Kaynak metin:
....
Kılıçdaroğlu'nun bir Gandi edasıyla gelişi heyecanlandırmıştı geniş kitleleri... Özellikle de alternatif bir renk arayanları... Ben de heyecanlanmıştım doğrusu... Heyecanımı hala da muhafaza etmeye çalışıyorum... Zira ülkemiz için ortanın solunda güçlü bir partiye ihtiyaç olduğunu düşünüyorum...

Peki Gandi hareketi nasıl gidiyor? Bu konuda net sinyaller alamıyorum maalesef... Zira referandum sonrası her kesimde siyasi bir yorgunluk var... Ortada bir atalet havası var ama bu durum herkes için geçerli... Dolayısıyla Gandi hakkında iddialı gözlemlerde bulunamıyorum...

Yine de bir fikrim var tabi ki... Referandum süreci ve sonrasındaki atmosfere bakılacak olursa, Gandi için "işte bu" diyemiyorum maalesef... Yavan bir tarafı var... Yeterli heyecanı da yok, yeterli heyecan da yaratamıyor... Sanki elbise üzerine bol gelmiş gibi bir hali var... Bu günler için bir hazırlığı olmadığı kesin... Özal vari plan program sunamıyor, kangren olmuş meseleleri çarpıcı bir şekilde ortaya koyup "çözümü şuduır" diyemiyor... AKP'nin kuyruğuna takılmış bir görüntü veriyor her daim... Yerli yersiz çıkışları oluyor zaman zaman... Genel af gibi... Türban meselesi gibi...
....
Aşağıdakileri tamamlayın:
1. Kaynak metindeki "Peki Gandi hareketi nasıl gidiyor?" diye başlayan paragrafı, temel bilgilerini koruyarak daha kısa biçimde yeniden yazın.
2. Kaynak metinde "Kılıçdaroğlu'nun bir Gandi" sözlerini içeren ifadeyle başlayıp "iddialı gözlemlerde bulunamıyorum..." sözleriyle biten bölümü hiç değiştirmeden kopyalayın.

Veri kümesinden alıntı:
....
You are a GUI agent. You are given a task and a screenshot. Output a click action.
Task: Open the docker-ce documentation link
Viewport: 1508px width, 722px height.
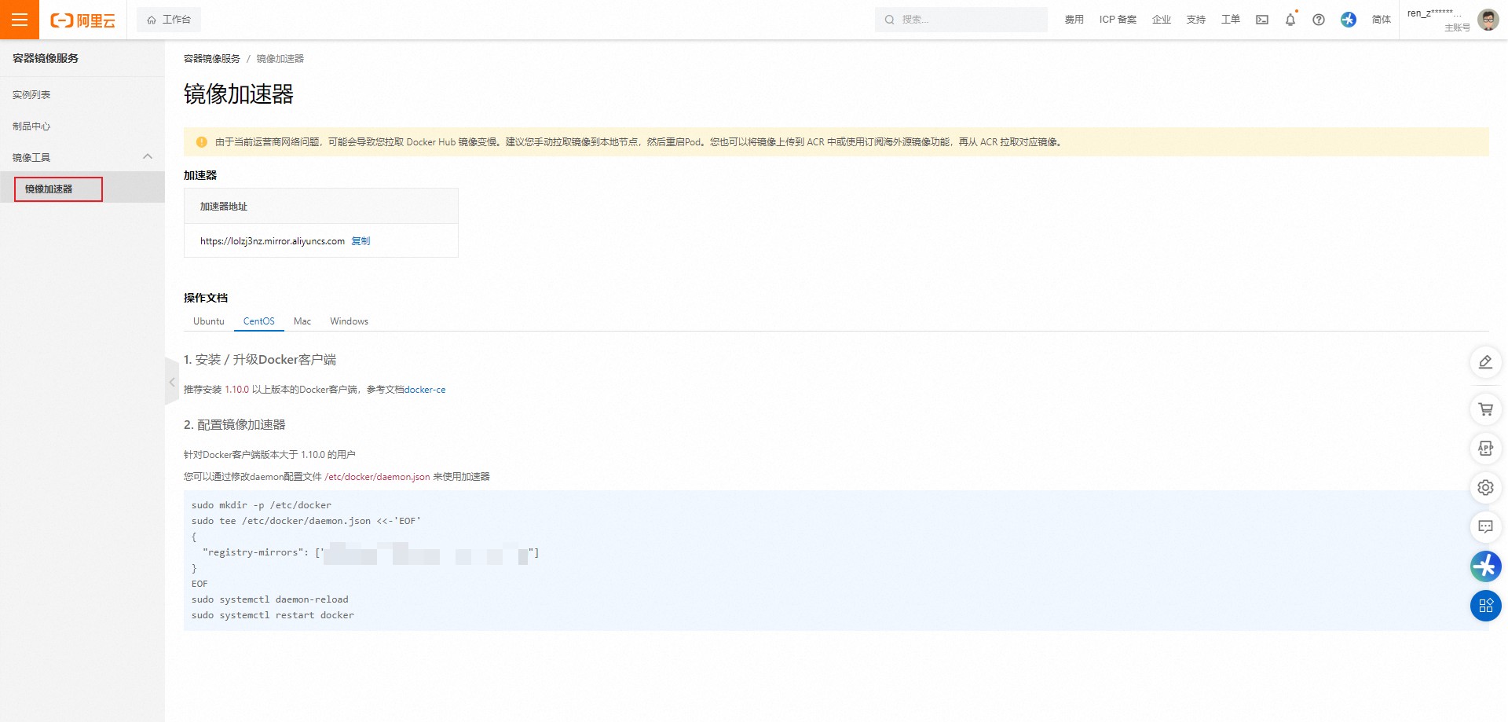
....
Görevlere göre cevaplar:
1. Referandum sonrasında her kesimde siyasi bir yorgunluk ve atalet havası var. Bu yüzden Gandi hareketinin gidişatına dair net sinyaller alınamıyor ve bu konuda iddialı gözlemlerde bulunulamıyor.

2.
Kılıçdaroğlu'nun bir Gandi edasıyla gelişi heyecanlandırmıştı geniş kitleleri... Özellikle de alternatif bir renk arayanları... Ben de heyecanlanmıştım doğrusu... Heyecanımı hala da muhafaza etmeye çalışıyorum... Zira ülkemiz için ortanın solunda güçlü bir partiye ihtiyaç olduğunu düşünüyorum...

Peki Gandi hareketi nasıl gidiyor? Bu konuda net sinyaller alamıyorum maalesef... Zira referandum sonrası her kesimde siyasi bir yorgunluk var... Ortada bir atalet havası var ama bu durum herkes için geçerli... Dolayısıyla Gandi hakkında iddialı gözlemlerde bulunamıyorum...